EXERCISE REQUIREMENTS
Rewrite the rows below, replacing "screenshot" with "image" and leaving everything else unchanged. Don't include the pictures in your answer.

#### RECORDS SHOWN ####

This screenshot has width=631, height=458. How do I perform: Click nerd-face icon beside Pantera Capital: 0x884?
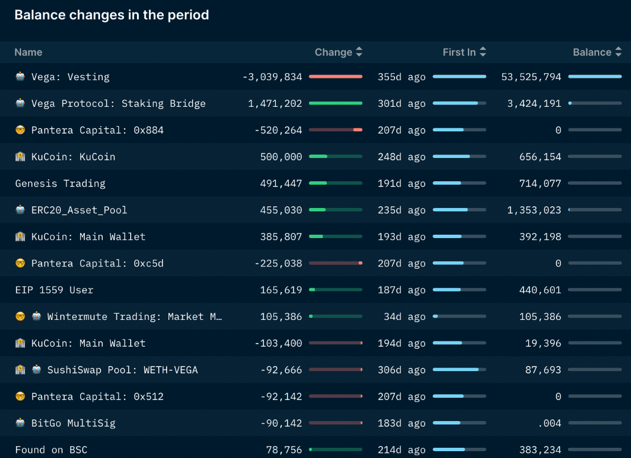[20, 130]
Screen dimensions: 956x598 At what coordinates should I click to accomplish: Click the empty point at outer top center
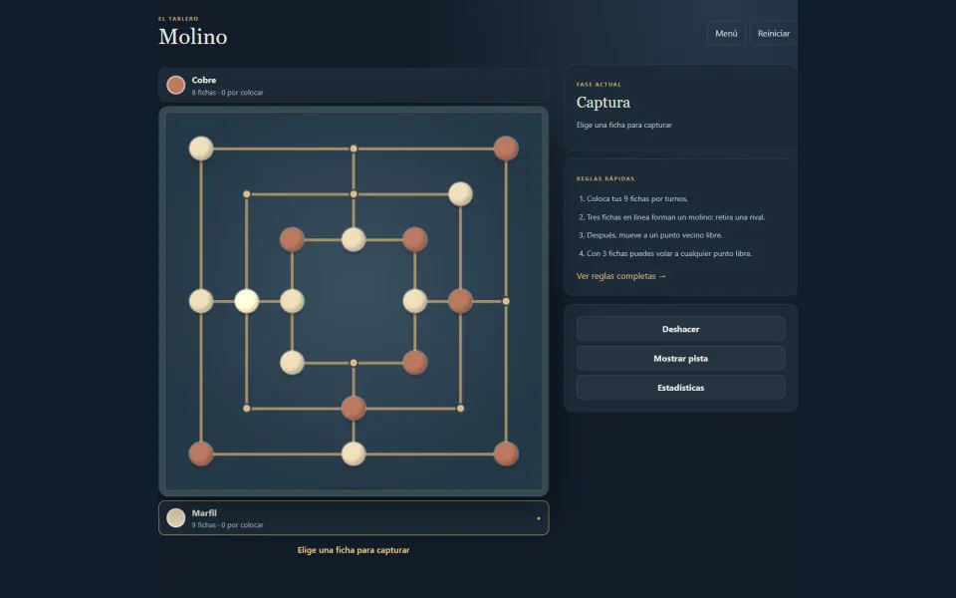point(354,149)
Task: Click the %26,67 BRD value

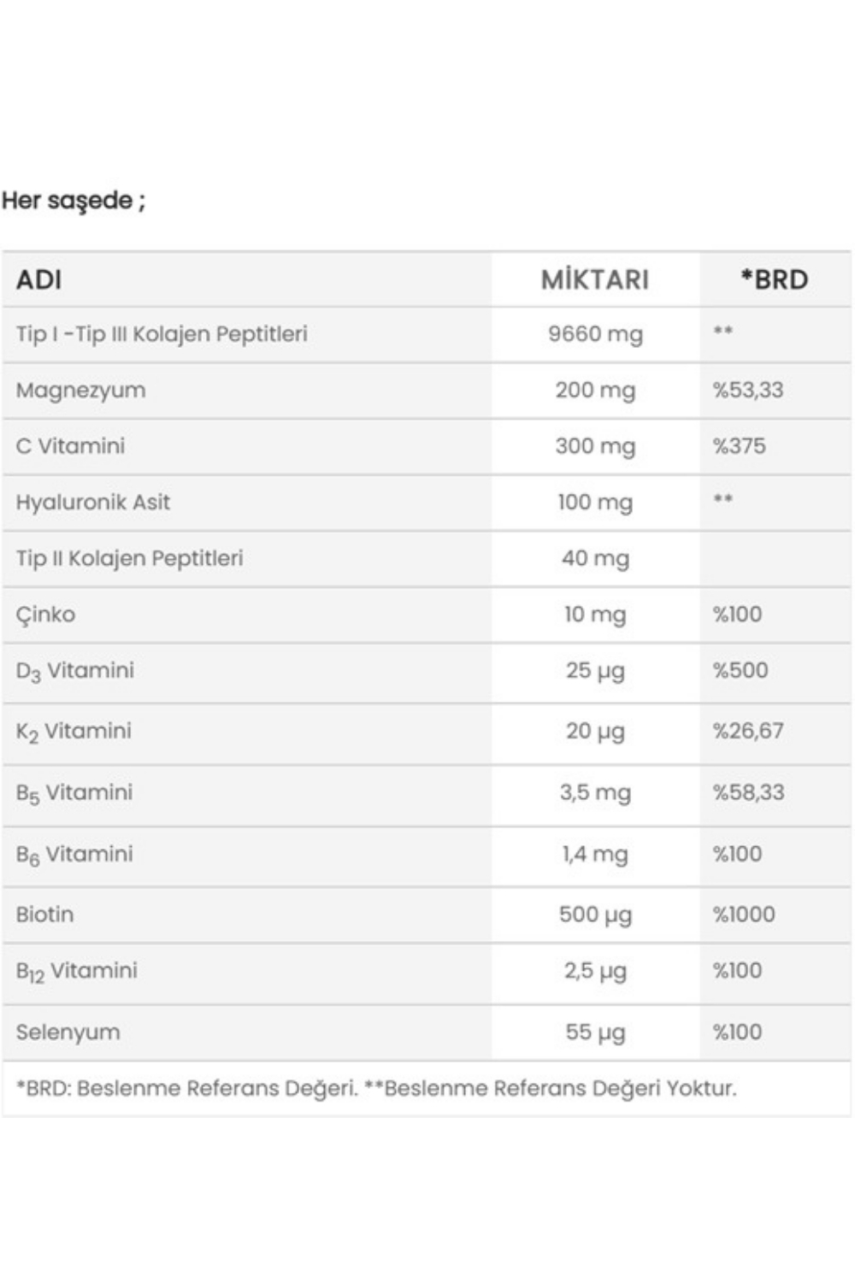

####

SOLUTION
This image has width=631, height=458. How do I perform: Click nerd-face icon beside Pantera Capital: 0x884?
[20, 130]
Screen dimensions: 956x598 At what coordinates should I click to accomplish: Click the empty point at outer top center
point(354,149)
Task: Click the %26,67 BRD value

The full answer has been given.